Manufacturers of peripheral hardware (Ethernet cards, disk controllers, video board and the like) have historically been reluctant to open up. This is changing now, with players like Adaptec and Cyclades beginning to routinely disclose specifications and driver source code for their boards. Nevertheless, therere's still resistance out there. In this appendix we attempt to dispel several of the economic misconceptions that sustain it.
If you are a hardware vendor, you may fear open-sourcing may reveal important things about how your hardware operates that competitors could copy, thus gaining an unfair competitive advantage. Back in the days of three- to five-year product cycles this was a valid argument. Today, the time your competitors' engineers would need to spend copying and understanding the copy is a substantial portion of the product cycle, time they are not spending innovating or differentiating their own product. Plagiarism is a trap you want your competitors to fall into.)

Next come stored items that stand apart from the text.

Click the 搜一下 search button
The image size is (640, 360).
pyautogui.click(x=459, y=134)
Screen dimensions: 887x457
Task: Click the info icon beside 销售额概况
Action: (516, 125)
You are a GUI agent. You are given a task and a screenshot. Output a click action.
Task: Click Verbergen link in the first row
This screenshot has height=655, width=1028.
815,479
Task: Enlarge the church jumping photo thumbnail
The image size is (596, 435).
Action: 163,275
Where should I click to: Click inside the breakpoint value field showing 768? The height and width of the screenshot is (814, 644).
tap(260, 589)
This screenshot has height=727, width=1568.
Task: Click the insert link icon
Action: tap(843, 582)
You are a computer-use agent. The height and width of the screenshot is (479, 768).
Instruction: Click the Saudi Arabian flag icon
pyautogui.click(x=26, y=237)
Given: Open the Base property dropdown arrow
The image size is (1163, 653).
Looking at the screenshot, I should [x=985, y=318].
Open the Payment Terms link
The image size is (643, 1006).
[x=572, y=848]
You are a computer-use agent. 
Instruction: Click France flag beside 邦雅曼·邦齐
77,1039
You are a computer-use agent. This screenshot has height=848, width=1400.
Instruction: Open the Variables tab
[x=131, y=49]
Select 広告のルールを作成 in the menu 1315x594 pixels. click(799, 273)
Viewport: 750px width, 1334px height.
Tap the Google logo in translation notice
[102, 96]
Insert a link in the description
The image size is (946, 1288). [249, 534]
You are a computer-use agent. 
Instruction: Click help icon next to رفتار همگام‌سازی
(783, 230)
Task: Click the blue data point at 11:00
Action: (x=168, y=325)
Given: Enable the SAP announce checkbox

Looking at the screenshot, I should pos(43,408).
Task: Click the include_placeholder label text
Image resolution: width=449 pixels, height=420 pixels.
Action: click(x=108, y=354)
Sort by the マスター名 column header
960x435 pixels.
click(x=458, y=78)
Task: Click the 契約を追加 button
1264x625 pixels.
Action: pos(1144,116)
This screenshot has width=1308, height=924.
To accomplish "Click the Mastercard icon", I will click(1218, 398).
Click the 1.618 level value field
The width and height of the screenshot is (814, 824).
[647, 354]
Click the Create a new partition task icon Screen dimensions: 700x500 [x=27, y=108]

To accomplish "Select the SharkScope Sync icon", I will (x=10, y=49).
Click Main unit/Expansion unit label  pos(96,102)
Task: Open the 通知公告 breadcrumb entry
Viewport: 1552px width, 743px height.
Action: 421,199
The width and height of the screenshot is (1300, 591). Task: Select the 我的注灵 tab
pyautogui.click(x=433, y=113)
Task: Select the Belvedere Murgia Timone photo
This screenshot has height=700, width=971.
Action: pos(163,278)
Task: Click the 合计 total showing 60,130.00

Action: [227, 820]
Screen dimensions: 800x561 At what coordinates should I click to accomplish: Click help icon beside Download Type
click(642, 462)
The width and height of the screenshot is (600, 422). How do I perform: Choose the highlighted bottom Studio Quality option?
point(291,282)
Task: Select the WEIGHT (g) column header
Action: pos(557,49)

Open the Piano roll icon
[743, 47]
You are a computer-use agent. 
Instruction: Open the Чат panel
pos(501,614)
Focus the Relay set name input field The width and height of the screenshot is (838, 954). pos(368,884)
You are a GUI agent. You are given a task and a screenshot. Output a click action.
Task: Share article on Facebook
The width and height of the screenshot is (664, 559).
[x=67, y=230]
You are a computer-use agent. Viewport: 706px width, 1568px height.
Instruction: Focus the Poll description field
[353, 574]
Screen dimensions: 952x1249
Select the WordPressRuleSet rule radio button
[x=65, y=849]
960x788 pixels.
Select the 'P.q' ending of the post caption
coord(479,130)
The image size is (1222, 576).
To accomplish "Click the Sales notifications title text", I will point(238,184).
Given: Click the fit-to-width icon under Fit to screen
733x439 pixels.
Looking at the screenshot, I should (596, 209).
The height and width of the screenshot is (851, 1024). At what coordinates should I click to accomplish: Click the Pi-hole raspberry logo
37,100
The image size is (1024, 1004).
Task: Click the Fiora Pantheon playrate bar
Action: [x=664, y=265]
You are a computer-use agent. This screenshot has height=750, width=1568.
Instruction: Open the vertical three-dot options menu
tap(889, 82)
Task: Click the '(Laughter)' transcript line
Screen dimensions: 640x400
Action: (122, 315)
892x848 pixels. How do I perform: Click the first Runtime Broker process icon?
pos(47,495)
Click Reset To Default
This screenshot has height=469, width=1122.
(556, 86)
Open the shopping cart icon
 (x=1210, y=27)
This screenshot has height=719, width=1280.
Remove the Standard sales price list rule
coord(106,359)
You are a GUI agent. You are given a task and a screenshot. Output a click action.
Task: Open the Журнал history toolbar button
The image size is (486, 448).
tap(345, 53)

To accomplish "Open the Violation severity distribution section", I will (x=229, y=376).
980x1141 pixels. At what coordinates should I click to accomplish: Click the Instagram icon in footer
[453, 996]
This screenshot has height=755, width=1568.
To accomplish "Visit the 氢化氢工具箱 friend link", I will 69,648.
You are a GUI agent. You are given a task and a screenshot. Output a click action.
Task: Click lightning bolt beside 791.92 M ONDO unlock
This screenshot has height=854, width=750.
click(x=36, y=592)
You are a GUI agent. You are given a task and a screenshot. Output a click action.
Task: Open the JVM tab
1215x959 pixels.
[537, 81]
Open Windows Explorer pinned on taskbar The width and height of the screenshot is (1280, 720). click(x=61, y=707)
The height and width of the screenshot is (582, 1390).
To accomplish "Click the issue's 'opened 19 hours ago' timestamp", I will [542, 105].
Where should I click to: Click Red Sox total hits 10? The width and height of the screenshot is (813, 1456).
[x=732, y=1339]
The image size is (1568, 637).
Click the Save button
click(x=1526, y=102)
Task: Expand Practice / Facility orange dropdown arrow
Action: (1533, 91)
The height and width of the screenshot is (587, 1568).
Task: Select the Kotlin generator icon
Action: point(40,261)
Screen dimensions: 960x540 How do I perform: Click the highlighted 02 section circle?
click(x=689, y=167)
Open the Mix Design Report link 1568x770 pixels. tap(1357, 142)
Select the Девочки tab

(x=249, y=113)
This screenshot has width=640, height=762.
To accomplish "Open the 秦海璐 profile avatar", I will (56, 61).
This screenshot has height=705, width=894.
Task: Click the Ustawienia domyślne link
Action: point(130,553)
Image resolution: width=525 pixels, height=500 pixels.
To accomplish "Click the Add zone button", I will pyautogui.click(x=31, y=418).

In any case, these details don't stay hidden for long these days. Hardware drivers are not like operating systems or applications; they're small, easy to disassemble, and easy to clone. Even teenage novice programmers can do this -- and frequently do.
There are literally thousands of Linux and FreeBSD programmers out there with both the capability and the motivation to build drivers for a new board. For many classes of device that have relatively simple interfaces and well-known standards (such as disk controllers and network cards) these eager hackers can often prototype a driver as almost rapidly as your own shop could, even without documentation and without disassembling an existing driver.
Even for tricky devices like video cards, there is not much you can do to thwart a clever programmer armed with a disassembler. Costs are low and legal barriers are porous; Linux is an international effort and there is always a jurisdiction in which reverse-engineering will be legal.
For hard evidence that all these claims are true, examine the list of devices supported in the Linux kernel or in the driver subtrees of sites like Metalab, and notice the rate at which new ones are added.
The message? Keeping your driver secret looks attractive in the short run, but is probably bad strategy in the long run (certainly when you're competing with other vendors that are already open). But if you must do it, burn the code into an onboard ROM. Then publish the interface to it. Go open as much as possible, to build your market and demonstrate to potentional customers that you believe in your capacity to out-think and out-innovate competitors where it matters.
If you stay closed you will usually get the worst of all worlds -- your secrets will get exposed, you won't get free development help, and you won't have wasted your stupider competition's time on cloning. Most importantly, you miss an avenue to widespread early adoption. A large and influential market (the people who manage the servers that run effectively all of the Internet and more than 17% of business data centers) will correctly write your company off as clueless and defensive because you didn't realize these things. Then they'll buy their boards from someone who did.